1.An investor believes that a bond may temporarily increase in credit risk. Which of the following would be the most liquid method of exploiting this?

A)   The sale of a credit default swap.

B)   The short sale of the bond.

C)   The purchase of a credit default swap.

D)   The purchase of a plain vanilla interest rate swap.

The correct answer was C)

If an investor believes the firm’s credit prospects are poor in the near term and wishes to capitalize on this, the investor should buy a credit default swap. Although a short sale of a bond could accomplish the same objective, liquidity is often greater in the swap market than it is in the underlying cash market. The investor could pick a swap with a maturity similar to the expected time horizon of the credit risk. By buying the swap, the investor would receive compensation if the bond experiences an increase in credit risk. Plain vanilla interest rate swaps provide positions in market-wide interest rate risk but not credit risk.

2.An investor would like to discreetly take a long position in a firm’s debt. Which of the following would be the most appropriate strategy?

A)   The purchase of a credit default swap.

B)   The purchase of a bond.

C)   The sale of a plain vanilla interest rate swap.

D)   The sale of a credit default swap.

The correct answer was D)

If an investor believes the firm’s credit prospects are good and wishes to discreetly capitalize on this by taking a long position, the investor should sell a credit default swap. Credit derivatives are confidential, over-the-counter contracts. By selling the swap, the investor would receive a premium up front and owe no further compensation to the swap buyer if in fact the debt does not experience credit risk. Plain vanilla interest rate swaps provide positions in market-wide interest rate risk but not credit risk.

3.Which of the following is least accurate regarding credit default swaps?

A)   Liquidity is usually greater in the credit default swap market than in the underlying cash market.

B)   Short positions are more easily obtained using credit default swaps than shorting a bond.

C)   Credit default swaps are available in a variety of maturities.

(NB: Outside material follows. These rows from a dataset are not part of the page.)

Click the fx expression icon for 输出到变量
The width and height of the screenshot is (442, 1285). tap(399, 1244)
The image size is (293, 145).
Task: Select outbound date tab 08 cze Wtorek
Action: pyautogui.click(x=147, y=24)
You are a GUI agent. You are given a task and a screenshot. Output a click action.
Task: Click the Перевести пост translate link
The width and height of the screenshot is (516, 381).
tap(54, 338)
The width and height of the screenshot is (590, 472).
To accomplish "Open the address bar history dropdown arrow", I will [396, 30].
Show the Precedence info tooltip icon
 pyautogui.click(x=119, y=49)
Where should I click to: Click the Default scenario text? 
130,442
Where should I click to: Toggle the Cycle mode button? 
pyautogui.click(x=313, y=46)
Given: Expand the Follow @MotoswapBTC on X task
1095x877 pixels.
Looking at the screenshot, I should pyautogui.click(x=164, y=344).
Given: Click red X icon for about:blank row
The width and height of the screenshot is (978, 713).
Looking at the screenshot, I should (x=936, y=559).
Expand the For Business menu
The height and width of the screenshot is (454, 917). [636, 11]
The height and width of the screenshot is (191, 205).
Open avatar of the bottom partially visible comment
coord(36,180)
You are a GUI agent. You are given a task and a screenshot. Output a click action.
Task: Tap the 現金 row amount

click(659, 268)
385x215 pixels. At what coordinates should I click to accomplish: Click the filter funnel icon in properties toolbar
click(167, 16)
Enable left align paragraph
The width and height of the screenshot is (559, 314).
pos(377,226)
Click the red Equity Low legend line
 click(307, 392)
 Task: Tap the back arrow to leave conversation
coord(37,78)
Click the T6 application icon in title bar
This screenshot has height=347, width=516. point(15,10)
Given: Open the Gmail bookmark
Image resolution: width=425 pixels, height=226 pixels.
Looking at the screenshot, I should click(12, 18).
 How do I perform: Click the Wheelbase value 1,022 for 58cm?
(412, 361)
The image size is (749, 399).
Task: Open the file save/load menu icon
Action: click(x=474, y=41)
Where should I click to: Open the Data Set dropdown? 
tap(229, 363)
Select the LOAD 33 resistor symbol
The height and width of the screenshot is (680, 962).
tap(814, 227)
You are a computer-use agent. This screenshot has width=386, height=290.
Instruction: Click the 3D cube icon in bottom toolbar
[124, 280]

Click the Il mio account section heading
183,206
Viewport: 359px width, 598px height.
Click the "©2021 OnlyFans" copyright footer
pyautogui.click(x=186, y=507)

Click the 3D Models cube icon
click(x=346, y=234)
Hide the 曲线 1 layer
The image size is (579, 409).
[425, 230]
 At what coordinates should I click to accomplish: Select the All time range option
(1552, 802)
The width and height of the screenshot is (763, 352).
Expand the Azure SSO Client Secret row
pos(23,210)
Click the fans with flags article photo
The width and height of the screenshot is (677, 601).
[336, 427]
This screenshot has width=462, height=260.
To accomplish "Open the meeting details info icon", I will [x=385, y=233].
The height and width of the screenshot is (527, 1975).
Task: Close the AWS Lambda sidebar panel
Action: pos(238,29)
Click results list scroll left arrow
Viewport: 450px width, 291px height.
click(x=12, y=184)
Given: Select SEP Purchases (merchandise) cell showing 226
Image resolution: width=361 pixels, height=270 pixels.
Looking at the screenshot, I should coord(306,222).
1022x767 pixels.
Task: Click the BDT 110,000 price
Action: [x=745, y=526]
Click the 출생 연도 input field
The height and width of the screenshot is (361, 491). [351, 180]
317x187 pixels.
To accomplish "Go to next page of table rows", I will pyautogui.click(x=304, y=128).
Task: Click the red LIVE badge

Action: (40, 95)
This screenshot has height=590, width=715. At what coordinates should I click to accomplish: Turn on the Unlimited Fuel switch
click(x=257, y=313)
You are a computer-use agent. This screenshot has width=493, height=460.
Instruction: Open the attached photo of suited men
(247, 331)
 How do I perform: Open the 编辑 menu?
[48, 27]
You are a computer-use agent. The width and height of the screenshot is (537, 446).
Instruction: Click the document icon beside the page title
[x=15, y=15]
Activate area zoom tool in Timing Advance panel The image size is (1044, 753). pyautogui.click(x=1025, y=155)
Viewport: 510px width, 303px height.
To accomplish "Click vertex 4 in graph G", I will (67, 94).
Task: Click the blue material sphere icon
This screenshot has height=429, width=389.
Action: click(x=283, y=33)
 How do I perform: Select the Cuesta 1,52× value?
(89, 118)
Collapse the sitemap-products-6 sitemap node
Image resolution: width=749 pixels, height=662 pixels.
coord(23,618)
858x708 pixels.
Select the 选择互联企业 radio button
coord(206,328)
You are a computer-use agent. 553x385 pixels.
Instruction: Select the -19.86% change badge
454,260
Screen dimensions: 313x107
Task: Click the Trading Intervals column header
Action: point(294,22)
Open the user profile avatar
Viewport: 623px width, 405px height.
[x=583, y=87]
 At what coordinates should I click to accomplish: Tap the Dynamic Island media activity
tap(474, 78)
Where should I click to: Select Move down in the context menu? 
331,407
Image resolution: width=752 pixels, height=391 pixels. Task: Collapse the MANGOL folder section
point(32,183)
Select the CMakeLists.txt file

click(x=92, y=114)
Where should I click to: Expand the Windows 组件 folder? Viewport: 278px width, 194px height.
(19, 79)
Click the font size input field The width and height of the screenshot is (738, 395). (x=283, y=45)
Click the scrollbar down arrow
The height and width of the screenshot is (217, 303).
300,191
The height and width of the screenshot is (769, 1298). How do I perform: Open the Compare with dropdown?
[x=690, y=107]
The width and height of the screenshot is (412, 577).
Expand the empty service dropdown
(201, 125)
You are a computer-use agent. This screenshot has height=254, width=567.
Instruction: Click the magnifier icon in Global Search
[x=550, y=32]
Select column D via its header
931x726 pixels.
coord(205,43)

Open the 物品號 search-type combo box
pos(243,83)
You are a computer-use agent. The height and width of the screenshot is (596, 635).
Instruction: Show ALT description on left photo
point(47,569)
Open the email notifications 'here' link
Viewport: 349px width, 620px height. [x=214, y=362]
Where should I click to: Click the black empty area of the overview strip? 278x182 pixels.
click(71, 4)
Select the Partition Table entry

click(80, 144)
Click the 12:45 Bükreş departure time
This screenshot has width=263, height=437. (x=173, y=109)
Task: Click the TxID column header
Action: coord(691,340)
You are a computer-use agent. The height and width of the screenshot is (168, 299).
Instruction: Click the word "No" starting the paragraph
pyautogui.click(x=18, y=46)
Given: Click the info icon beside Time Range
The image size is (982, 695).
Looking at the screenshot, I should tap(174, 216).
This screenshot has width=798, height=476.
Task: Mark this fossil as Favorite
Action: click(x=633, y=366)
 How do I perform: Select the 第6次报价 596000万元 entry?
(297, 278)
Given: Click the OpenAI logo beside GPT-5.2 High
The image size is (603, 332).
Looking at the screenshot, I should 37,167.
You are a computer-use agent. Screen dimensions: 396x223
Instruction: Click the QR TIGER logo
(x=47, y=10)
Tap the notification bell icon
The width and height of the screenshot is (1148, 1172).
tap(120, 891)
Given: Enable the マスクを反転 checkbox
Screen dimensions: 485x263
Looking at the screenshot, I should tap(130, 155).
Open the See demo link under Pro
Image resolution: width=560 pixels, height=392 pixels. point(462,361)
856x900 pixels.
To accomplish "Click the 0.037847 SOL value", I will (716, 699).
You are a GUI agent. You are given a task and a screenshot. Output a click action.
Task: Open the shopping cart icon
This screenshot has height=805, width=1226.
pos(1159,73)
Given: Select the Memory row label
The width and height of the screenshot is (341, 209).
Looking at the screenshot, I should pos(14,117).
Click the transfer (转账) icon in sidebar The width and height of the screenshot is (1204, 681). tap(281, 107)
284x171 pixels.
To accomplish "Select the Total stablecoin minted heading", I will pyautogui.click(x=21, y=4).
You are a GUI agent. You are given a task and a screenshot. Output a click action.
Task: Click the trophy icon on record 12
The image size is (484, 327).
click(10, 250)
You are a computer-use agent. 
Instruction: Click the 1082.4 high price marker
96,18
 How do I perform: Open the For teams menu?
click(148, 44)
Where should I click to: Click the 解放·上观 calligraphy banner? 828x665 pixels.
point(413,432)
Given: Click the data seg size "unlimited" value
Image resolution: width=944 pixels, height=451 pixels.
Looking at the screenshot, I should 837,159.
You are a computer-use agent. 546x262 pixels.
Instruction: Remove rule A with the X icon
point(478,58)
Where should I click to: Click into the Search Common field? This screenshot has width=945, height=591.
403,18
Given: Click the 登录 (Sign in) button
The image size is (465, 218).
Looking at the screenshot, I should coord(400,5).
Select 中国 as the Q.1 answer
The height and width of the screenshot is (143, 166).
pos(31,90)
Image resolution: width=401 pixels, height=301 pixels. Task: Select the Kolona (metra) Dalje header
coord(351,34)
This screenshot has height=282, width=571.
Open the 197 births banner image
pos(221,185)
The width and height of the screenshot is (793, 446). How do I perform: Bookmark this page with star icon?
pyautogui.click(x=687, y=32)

D)   The credit default swap market is highly regulated by government authorities.

The correct answer was D)

Credit default swaps are not highly regulated because they are confidential, over-the-counter contracts. Liquidity is often greater in the credit derivative market than it is in the underlying cash market. Over time, trading in credit default swaps has increased such that three, five, seven, and ten year maturity swaps are fairly liquid.